Friday, July 30, 2010

Opportunity Loss

Akeelah-Dre, a medical transcription company called for a meeting comprising the top management, middle management and production management concerning its plan to invest for additional computer for their newly hired transcriptionists. The computer units will cost $500,000 however, there are still other financial struggles the company is facing which also need an immediate financial action or else the chance of getting a high percentage of bankruptcy will be more awful.
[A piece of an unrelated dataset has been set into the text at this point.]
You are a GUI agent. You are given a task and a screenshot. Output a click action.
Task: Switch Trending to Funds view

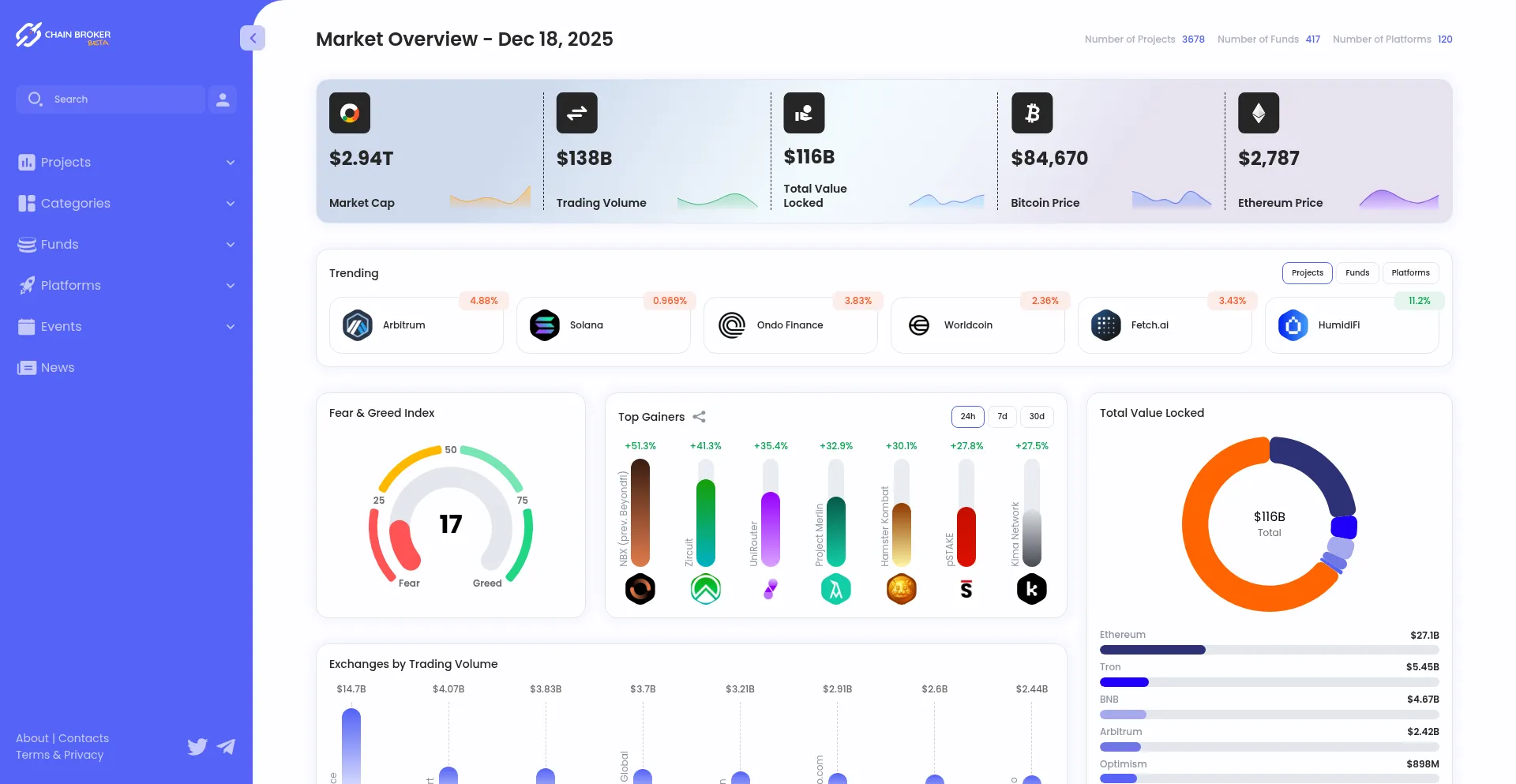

In this scenario, the company is in between two important choices on which should be given more priority though it is clearly stated above that the meeting was called to discuss about the plan to purchase additional computer units for the company's newly hired transcriptionists. Opportunity loss will definitely walk its term when they do not all agree to use half of the full amount intended for investment to purchase additional computer units and use the other half to address another financial struggle that the company is experiencing.

In this case, the best way to get through with what has already been planned at the same time apply solution to the other financial struggle to the company is through purchasing computer units on account. Meaning, the commodity will be paid half of the full price amount and pay the other half through sluggard basis upon agreed period of time.

Opportunity cost refers to an opportunity that a business firm could get when the latter chose to just purchase machinery on account instead of purchasing it in cash. Such opportunity allows a business firm to use the commodity to generate income out of it and use the latter to the pay for the machinery.

Thus, instead of using the allotted budget in full which is intended for a project which will soon be used by the company to increase profitability, the decision maker may just use half of the whole budget and intend it for the project and use the other half perhaps to supplement other financial struggles of the company.